▶ WORK REQUEST: The expected output is a verbatim reprint of the lines from the beginning of the data that follows through the line that contains "Tilgjengelighetserklæring (85, 2567)".

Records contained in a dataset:
• • • • •
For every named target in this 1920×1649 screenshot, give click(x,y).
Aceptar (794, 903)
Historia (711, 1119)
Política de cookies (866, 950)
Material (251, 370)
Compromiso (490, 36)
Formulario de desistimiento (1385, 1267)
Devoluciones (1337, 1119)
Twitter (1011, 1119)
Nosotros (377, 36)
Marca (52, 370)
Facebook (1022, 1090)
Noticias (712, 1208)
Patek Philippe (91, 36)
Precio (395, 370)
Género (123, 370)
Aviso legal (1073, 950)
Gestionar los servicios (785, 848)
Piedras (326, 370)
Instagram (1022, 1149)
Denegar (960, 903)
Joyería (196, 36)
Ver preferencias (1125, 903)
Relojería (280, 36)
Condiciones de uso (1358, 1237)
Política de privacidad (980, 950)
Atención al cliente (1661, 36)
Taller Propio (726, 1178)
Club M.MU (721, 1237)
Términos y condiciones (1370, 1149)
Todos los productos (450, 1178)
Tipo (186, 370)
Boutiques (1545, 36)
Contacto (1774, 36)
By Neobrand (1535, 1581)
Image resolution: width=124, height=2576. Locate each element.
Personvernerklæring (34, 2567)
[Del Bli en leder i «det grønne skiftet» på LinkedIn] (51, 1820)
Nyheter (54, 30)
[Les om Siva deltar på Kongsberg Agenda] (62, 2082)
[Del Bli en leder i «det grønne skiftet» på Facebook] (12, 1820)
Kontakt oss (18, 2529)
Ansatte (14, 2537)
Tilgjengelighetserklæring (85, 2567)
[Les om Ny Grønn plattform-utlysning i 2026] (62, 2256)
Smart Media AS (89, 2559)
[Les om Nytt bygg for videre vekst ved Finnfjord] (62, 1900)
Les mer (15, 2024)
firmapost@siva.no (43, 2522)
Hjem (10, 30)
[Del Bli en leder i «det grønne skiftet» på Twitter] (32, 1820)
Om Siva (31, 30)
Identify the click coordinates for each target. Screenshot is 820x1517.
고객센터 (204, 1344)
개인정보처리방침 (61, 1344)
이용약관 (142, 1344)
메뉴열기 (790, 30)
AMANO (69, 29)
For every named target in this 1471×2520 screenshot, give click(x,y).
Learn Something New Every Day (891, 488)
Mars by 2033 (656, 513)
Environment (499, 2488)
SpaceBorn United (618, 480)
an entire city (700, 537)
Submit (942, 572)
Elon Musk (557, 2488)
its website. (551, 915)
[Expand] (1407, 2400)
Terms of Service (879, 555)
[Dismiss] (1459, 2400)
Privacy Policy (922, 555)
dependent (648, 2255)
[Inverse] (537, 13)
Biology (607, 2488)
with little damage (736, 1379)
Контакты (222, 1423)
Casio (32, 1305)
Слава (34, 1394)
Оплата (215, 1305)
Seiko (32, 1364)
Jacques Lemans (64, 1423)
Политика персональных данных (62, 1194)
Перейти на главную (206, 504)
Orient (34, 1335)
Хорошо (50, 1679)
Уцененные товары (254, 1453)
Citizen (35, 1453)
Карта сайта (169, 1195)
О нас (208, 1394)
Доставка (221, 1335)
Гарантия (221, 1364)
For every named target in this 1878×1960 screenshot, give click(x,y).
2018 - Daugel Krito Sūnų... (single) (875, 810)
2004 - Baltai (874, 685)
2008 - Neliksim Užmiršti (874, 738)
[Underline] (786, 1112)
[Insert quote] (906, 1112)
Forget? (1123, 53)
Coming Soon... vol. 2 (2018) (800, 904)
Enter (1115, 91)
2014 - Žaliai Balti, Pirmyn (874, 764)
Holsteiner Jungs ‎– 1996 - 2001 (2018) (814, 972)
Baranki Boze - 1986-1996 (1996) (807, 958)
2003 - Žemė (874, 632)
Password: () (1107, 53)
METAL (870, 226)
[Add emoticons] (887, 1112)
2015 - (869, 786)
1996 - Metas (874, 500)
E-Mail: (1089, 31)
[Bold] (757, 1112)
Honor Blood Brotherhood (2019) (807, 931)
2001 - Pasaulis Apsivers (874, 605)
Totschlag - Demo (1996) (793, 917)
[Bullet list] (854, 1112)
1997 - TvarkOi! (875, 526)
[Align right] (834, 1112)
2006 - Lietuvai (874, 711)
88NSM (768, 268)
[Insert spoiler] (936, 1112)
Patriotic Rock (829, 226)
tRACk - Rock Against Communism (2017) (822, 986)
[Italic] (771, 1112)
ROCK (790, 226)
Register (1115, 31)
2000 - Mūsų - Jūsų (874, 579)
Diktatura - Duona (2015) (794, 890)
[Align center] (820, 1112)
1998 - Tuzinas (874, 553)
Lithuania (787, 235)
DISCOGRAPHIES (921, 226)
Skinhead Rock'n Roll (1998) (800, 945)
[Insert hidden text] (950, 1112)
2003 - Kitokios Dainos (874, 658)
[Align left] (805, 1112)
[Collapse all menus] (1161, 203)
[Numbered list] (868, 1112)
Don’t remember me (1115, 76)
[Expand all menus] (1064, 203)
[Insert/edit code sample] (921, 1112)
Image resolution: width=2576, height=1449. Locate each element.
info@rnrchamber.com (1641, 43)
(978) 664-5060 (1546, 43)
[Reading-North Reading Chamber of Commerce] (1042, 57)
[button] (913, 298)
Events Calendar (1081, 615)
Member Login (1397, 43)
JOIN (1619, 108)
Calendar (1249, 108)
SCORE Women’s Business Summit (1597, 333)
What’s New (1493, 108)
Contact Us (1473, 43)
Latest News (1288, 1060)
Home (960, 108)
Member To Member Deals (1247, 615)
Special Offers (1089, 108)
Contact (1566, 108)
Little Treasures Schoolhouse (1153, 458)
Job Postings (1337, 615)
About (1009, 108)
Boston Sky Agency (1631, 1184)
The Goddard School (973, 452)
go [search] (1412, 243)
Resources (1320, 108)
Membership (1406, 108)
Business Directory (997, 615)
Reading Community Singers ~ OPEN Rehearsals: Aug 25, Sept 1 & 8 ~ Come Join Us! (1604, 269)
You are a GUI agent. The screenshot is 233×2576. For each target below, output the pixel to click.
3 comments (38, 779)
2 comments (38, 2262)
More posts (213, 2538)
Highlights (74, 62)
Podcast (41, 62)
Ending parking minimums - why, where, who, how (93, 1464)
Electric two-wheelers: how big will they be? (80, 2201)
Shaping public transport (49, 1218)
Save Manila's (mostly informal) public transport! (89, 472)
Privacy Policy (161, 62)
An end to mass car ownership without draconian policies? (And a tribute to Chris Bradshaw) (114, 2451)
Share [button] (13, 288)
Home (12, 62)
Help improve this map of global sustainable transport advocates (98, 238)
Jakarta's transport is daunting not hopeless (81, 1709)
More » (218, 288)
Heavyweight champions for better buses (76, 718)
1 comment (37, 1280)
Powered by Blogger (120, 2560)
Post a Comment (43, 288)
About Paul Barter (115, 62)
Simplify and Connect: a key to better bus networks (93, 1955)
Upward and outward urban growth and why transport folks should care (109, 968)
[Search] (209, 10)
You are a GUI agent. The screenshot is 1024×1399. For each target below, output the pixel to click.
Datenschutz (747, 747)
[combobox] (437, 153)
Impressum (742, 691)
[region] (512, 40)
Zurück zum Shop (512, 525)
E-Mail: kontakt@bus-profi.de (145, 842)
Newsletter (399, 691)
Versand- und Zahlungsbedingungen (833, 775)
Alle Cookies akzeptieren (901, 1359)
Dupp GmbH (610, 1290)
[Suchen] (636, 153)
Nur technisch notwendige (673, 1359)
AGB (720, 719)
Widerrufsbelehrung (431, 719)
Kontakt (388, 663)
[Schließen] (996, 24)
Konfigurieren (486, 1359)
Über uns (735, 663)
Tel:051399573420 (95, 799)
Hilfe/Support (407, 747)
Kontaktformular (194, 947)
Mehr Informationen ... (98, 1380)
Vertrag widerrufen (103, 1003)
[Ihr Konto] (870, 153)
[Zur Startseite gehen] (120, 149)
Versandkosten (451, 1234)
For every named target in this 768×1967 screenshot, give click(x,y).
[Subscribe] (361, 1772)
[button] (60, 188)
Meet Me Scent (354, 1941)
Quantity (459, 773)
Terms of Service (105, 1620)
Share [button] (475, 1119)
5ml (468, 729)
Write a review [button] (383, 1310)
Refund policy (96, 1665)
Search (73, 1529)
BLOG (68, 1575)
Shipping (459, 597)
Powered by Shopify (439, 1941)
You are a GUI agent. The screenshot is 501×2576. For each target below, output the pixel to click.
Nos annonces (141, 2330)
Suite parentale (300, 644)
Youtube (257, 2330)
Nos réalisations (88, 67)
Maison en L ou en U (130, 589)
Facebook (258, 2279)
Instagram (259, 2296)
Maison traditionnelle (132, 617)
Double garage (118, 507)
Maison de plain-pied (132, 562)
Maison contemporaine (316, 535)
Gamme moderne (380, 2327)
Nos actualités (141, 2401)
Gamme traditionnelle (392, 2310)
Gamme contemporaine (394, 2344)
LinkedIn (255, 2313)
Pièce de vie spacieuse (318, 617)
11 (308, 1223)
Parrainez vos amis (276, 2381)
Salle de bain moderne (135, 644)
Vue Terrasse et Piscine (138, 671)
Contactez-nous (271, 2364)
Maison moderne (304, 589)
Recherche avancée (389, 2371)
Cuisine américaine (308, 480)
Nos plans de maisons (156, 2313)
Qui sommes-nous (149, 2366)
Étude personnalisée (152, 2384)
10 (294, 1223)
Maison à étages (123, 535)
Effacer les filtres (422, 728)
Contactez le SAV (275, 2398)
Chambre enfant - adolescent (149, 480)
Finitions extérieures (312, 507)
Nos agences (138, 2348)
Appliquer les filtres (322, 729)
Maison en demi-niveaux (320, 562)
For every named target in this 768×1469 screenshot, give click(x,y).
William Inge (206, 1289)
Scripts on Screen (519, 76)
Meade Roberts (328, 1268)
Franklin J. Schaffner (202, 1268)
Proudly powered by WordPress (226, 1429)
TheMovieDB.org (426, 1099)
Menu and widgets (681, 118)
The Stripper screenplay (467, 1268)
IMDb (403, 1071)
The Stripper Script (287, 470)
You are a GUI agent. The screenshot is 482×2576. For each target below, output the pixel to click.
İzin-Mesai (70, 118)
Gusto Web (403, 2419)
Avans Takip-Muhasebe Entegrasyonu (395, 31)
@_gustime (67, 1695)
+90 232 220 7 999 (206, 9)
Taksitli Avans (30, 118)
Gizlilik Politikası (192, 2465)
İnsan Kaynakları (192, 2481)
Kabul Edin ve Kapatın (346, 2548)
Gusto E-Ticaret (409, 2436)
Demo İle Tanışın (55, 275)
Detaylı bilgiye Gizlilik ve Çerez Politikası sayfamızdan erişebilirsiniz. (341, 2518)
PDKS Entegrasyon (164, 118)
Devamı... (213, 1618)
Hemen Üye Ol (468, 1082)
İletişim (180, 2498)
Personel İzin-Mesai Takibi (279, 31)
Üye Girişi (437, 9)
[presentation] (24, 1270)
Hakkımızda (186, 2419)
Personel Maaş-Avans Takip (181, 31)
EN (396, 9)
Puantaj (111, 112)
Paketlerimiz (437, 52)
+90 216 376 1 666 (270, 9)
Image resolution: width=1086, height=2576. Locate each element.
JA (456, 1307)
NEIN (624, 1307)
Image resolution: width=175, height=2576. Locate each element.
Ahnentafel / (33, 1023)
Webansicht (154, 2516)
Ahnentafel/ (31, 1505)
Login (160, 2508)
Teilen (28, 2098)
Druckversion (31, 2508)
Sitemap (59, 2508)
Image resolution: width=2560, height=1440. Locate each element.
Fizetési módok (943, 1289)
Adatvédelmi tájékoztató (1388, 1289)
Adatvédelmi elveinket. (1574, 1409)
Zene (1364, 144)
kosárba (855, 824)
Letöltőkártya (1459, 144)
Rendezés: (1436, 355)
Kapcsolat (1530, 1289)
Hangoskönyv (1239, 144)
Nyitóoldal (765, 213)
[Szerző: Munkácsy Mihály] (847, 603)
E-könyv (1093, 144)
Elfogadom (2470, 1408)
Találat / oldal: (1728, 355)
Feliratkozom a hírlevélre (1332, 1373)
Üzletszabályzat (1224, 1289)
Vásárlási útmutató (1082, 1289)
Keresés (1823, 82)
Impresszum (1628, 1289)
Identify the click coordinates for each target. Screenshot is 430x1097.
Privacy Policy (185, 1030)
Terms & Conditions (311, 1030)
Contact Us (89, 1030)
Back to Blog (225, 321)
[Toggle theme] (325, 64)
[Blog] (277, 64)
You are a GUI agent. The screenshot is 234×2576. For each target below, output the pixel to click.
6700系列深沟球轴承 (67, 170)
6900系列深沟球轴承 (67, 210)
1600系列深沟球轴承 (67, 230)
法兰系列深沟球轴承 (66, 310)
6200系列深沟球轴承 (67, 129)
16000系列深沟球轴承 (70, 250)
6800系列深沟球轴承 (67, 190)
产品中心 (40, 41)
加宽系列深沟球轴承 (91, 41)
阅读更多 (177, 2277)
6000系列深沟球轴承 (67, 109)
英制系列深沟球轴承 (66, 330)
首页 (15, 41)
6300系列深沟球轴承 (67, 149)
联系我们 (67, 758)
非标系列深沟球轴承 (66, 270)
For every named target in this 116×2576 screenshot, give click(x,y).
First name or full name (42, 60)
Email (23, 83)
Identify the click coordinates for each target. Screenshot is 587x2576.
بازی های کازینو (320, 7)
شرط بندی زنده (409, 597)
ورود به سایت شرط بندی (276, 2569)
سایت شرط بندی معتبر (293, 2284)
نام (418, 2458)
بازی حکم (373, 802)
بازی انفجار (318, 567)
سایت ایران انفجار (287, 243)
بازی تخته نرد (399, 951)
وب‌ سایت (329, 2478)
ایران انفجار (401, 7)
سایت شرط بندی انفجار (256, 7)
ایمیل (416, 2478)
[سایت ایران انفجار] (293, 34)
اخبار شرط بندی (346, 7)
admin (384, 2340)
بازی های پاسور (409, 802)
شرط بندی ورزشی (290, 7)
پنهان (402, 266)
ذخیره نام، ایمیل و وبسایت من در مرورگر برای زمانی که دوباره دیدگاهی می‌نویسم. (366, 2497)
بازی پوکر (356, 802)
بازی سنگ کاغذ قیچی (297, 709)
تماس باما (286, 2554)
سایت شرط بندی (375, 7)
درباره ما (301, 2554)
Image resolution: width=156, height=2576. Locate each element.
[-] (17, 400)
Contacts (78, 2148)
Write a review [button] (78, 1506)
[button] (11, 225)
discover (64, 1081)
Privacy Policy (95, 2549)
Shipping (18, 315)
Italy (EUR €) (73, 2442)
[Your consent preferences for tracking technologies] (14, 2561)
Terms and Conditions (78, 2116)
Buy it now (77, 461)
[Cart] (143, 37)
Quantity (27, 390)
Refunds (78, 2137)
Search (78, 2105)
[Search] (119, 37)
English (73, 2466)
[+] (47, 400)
• • • • •
▶ RESPONSE AREA:
For every named target in this 1920×1649 screenshot, give click(x,y).
Aceptar (794, 903)
Historia (711, 1119)
Política de cookies (866, 950)
Material (251, 370)
Compromiso (490, 36)
Formulario de desistimiento (1385, 1267)
Devoluciones (1337, 1119)
Twitter (1011, 1119)
Nosotros (377, 36)
Marca (52, 370)
Facebook (1022, 1090)
Noticias (712, 1208)
Patek Philippe (91, 36)
Precio (395, 370)
Género (123, 370)
Aviso legal (1073, 950)
Gestionar los servicios (785, 848)
Piedras (326, 370)
Instagram (1022, 1149)
Denegar (960, 903)
Joyería (196, 36)
Ver preferencias (1125, 903)
Relojería (280, 36)
Condiciones de uso (1358, 1237)
Política de privacidad (980, 950)
Atención al cliente (1661, 36)
Taller Propio (726, 1178)
Club M.MU (721, 1237)
Términos y condiciones (1370, 1149)
Todos los productos (450, 1178)
Tipo (186, 370)
Boutiques (1545, 36)
Contacto (1774, 36)
By Neobrand (1535, 1581)
Image resolution: width=124, height=2576. Locate each element.
Personvernerklæring (34, 2567)
[Del Bli en leder i «det grønne skiftet» på LinkedIn] (51, 1820)
Nyheter (54, 30)
[Les om Siva deltar på Kongsberg Agenda] (62, 2082)
[Del Bli en leder i «det grønne skiftet» på Facebook] (12, 1820)
Kontakt oss (18, 2529)
Ansatte (14, 2537)
Tilgjengelighetserklæring (85, 2567)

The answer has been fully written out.